• _Task details_:
The lines to print are the one containing "Viewport: 1173px width, 974px height." and every line after it through the end of the entries below. Print them exactly and nothing else.

Source data:
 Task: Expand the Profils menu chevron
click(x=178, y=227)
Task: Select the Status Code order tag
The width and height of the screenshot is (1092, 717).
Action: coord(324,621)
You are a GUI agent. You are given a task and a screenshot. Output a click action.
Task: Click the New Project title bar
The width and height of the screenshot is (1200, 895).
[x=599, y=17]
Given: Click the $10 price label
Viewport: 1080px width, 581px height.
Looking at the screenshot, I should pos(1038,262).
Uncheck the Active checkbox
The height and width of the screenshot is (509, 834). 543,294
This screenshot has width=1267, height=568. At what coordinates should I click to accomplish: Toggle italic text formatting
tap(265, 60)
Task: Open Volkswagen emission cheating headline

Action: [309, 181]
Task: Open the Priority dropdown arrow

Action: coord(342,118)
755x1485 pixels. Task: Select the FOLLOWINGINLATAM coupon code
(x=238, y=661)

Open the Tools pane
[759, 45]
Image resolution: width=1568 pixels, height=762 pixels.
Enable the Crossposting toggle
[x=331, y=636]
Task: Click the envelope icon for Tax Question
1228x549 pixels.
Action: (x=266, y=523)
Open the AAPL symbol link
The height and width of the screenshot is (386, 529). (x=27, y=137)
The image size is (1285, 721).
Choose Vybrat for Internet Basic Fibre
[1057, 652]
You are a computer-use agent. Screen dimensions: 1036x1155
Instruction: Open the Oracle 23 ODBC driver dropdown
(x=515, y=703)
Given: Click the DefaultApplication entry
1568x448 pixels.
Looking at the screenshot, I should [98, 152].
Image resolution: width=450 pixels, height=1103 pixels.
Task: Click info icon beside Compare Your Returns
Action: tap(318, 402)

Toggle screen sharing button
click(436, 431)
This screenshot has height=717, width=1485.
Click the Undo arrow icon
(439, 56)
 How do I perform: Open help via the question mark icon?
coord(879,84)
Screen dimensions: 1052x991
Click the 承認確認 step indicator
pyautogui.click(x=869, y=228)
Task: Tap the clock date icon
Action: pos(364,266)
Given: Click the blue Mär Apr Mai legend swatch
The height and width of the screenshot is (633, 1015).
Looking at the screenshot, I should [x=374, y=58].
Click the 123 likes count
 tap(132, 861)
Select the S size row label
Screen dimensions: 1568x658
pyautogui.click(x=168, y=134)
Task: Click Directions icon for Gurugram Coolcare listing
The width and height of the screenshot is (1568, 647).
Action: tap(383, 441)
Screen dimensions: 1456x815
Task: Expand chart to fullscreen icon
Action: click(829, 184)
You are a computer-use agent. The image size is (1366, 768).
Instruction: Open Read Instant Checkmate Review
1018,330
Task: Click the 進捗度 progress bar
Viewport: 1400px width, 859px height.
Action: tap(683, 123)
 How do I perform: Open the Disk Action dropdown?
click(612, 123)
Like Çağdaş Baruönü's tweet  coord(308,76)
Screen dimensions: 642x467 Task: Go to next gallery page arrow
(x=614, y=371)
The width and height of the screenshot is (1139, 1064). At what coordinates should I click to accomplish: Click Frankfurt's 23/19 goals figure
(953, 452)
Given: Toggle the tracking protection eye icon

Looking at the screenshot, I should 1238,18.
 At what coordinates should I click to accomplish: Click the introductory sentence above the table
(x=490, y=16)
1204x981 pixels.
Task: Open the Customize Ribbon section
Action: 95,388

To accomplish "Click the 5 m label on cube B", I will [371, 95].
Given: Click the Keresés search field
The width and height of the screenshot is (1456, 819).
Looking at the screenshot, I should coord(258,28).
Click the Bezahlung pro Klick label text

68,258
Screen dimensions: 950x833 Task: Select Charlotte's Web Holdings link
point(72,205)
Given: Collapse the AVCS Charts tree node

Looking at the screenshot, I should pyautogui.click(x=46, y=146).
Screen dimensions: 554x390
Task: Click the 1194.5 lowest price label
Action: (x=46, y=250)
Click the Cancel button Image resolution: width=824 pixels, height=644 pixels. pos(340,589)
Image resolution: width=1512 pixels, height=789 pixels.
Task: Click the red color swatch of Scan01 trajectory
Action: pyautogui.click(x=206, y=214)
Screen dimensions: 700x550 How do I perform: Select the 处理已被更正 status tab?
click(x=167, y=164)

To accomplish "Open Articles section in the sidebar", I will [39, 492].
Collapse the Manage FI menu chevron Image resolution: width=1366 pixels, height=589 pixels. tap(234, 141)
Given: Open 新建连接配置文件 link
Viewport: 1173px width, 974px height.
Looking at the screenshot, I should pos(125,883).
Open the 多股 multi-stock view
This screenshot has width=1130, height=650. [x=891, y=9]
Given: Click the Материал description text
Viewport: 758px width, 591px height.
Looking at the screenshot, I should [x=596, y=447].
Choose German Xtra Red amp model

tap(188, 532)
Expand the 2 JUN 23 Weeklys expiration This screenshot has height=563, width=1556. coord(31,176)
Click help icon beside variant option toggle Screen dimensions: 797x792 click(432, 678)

• _Written answer_:
Viewport: 1173px width, 974px height.
Looking at the screenshot, I should pos(125,883).
Open the 多股 multi-stock view
This screenshot has width=1130, height=650. [x=891, y=9]
Given: Click the Материал description text
Viewport: 758px width, 591px height.
Looking at the screenshot, I should [x=596, y=447].
Choose German Xtra Red amp model

tap(188, 532)
Expand the 2 JUN 23 Weeklys expiration This screenshot has height=563, width=1556. coord(31,176)
Click help icon beside variant option toggle Screen dimensions: 797x792 click(432, 678)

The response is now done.